When I was a boy I fell ill and a traditional healer man was invited to treat me. In order to prepare his herb the healer asked for a goat to be slaughtered. My father pointed at the goat and when he moved to slaughter it, the healer stopped him then he asked him, “What’s the name of the goat?” My father replied, “It’s called Kelu.” Then, from a distance the healer greeted the goat, “WakyaKelu?” The goat jumped into the air, fell down and kicked its way to total death. What powers did that healer have with which to kill a goat by merely greeting it?

Witnessed stories of adulterous couples getting stuck during their act are many in Ukambani and there are known specialists who are consulted to bring that act into effect. Anyone interested in them should pay visit to the lower part of Kitui, Nguni, to meet the specialists. It is a practice which has remained active mainly in parts of Ukambani which have not been heavily affected by westernization. However, he should be aware of quacks who capitalize on the hunger of men who want to protect their wives from infidelity.

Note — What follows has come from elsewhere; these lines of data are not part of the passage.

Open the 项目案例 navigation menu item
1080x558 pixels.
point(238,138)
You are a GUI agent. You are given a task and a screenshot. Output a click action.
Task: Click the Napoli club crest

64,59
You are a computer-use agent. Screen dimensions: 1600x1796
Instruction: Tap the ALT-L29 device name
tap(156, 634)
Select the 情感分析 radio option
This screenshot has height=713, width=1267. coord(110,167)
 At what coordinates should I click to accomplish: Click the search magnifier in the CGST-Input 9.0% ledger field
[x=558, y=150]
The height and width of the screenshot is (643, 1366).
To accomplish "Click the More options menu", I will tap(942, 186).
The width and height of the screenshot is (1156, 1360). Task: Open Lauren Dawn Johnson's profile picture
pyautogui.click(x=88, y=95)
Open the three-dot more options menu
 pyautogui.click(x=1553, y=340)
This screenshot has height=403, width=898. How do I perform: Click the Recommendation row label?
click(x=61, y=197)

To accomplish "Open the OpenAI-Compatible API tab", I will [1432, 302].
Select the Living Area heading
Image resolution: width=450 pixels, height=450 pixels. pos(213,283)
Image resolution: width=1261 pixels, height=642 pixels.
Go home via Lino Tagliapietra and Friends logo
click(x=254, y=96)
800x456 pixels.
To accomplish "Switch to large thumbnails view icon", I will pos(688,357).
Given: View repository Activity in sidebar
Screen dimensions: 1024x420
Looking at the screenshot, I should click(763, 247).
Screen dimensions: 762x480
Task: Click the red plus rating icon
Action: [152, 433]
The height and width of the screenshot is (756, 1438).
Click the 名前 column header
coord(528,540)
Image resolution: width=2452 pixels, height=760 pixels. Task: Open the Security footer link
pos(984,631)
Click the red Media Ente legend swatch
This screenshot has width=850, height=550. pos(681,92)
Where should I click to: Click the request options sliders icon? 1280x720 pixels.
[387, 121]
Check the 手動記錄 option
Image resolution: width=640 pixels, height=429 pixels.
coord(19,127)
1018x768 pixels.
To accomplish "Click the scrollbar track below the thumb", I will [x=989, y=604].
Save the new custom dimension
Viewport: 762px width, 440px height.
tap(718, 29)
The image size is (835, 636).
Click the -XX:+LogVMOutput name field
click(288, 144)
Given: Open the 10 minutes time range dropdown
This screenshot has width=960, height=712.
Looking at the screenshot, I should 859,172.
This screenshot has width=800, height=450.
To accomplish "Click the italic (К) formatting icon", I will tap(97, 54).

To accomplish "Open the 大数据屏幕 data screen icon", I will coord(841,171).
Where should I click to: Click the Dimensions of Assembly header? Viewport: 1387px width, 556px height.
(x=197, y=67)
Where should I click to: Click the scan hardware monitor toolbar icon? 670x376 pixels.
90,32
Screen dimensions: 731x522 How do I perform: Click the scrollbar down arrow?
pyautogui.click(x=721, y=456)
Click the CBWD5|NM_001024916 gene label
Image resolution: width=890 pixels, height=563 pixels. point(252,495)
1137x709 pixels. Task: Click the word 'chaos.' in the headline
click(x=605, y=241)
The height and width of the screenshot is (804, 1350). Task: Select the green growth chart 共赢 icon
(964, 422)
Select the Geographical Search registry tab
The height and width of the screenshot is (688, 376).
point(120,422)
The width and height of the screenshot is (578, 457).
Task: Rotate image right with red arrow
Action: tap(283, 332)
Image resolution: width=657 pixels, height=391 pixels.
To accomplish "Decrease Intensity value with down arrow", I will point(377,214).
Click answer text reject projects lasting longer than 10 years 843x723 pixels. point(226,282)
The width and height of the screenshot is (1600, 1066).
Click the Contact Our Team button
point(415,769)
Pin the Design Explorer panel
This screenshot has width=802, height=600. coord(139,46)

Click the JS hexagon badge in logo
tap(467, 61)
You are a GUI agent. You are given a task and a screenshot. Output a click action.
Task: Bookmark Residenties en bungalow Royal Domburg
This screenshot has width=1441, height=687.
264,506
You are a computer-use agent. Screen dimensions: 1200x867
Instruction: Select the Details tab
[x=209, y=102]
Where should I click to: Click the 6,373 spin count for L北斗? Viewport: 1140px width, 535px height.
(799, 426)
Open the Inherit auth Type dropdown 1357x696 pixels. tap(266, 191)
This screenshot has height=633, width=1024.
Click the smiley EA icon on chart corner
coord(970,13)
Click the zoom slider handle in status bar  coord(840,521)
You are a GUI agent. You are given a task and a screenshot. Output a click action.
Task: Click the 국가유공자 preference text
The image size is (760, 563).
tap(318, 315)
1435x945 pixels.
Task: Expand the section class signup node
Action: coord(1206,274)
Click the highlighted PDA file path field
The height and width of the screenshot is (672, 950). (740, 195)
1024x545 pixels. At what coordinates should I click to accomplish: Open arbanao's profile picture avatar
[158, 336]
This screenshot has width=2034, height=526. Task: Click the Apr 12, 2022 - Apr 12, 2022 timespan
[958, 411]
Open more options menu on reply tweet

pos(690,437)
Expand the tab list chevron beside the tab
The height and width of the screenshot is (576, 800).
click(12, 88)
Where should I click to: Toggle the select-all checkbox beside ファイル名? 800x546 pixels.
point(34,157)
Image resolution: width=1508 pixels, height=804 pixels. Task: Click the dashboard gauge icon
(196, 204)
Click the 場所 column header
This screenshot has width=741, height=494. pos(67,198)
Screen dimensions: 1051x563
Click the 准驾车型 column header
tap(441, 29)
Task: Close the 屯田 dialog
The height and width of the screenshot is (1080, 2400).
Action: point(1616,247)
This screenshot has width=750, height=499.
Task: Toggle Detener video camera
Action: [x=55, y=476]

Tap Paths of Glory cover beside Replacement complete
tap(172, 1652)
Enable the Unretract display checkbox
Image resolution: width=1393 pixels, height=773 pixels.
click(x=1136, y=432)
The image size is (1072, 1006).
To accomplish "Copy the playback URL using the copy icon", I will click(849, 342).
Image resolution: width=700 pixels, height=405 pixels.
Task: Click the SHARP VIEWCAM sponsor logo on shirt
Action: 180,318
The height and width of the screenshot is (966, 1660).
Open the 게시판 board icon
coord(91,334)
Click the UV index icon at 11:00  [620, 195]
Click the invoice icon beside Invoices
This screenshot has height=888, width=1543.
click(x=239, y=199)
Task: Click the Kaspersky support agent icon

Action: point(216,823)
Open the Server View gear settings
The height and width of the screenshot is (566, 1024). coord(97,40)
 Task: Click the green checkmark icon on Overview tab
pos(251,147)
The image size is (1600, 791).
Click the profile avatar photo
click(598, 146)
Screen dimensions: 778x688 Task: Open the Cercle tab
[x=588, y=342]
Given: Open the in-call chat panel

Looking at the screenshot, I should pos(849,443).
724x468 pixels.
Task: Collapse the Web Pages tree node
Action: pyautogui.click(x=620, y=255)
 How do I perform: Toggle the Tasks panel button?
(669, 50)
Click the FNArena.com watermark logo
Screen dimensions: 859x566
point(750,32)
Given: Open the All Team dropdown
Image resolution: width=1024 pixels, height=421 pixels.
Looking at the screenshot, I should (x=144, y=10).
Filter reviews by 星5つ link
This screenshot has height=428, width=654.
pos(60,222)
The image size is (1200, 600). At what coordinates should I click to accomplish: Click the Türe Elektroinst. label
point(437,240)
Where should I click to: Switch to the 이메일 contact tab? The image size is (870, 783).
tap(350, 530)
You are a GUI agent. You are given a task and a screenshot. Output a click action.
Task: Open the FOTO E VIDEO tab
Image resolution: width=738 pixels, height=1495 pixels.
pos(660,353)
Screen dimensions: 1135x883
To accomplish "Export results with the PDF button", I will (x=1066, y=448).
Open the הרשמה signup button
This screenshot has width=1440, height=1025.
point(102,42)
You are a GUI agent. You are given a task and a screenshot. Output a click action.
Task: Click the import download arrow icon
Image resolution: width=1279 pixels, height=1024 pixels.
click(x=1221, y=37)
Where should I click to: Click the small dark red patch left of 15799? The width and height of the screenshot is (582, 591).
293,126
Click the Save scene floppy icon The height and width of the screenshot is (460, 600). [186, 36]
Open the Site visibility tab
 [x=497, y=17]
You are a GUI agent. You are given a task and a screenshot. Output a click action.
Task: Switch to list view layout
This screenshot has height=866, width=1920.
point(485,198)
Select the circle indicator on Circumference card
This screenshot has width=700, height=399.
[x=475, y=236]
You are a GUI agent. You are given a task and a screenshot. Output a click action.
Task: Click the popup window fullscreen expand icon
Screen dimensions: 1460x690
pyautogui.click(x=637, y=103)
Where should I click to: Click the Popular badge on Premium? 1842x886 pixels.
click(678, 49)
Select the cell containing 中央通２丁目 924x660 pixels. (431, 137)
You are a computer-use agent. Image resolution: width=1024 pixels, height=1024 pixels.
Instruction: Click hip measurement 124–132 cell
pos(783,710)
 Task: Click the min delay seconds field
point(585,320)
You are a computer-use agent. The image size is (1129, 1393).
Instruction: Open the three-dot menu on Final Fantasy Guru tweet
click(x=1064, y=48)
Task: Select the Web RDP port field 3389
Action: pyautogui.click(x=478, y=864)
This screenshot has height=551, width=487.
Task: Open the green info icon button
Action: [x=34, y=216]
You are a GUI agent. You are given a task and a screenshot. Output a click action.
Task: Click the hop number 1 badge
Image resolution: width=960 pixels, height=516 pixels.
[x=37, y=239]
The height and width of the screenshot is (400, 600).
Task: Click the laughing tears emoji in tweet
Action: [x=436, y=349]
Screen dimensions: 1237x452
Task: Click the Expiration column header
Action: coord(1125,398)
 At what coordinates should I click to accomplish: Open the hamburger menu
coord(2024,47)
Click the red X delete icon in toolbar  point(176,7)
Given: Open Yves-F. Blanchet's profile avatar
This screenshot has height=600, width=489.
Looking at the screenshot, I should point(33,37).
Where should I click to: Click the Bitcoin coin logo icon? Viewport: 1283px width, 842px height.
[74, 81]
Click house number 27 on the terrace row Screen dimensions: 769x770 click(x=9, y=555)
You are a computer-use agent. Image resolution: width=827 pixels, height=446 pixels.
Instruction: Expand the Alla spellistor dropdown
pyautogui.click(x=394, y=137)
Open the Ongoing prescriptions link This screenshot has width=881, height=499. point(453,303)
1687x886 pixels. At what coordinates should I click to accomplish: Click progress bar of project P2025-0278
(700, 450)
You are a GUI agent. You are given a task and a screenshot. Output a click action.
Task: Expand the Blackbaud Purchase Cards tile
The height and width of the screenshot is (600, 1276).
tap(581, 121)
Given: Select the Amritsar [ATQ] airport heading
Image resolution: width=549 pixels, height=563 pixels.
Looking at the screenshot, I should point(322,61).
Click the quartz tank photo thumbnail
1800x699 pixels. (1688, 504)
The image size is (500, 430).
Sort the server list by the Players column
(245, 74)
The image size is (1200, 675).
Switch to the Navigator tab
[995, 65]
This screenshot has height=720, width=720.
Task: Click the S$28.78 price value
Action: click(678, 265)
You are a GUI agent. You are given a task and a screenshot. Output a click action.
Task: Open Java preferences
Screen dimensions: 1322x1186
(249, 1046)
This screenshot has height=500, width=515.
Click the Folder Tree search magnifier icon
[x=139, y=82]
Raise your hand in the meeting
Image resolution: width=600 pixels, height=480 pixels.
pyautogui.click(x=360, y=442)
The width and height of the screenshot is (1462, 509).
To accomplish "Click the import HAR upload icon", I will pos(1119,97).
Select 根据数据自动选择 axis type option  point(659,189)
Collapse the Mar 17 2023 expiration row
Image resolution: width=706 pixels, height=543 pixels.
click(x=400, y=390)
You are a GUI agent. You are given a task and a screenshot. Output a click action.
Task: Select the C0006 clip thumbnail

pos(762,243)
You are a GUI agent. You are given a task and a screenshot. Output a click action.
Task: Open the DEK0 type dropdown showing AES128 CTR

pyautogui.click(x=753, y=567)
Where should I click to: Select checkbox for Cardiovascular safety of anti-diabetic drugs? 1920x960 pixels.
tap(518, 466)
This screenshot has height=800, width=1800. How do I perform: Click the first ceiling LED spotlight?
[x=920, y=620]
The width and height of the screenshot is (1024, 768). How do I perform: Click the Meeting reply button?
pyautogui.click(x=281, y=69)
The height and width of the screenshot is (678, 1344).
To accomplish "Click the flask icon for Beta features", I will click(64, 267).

The protection is delivered in two forms. The first one involves some material used to kill the erection of any man who attempts to have sex with the treated woman. This treatment is more common. It is also used to neutralize the power of highly sexed women. The getting-stuck-in-sex act has few specialists, but is it real.

These cases have no scientific explanations, but that does not disqualify their validity. When it comes to matters of metaphysics, science, as we have received it from western scholarship, becomes a primitive tool of explaining all dimensions of life. This is because it is founded on empirical approach. Empiricism says if a thing cannot be detected in the workshop of science, then it does not exist. Science cannot explain why, long before the Blackman ever saw a Whiteman, in nearly every part of Africa there was a prophet who foretold the coming of the Whiteman, the features of the Whiteman and what he will do to the natives.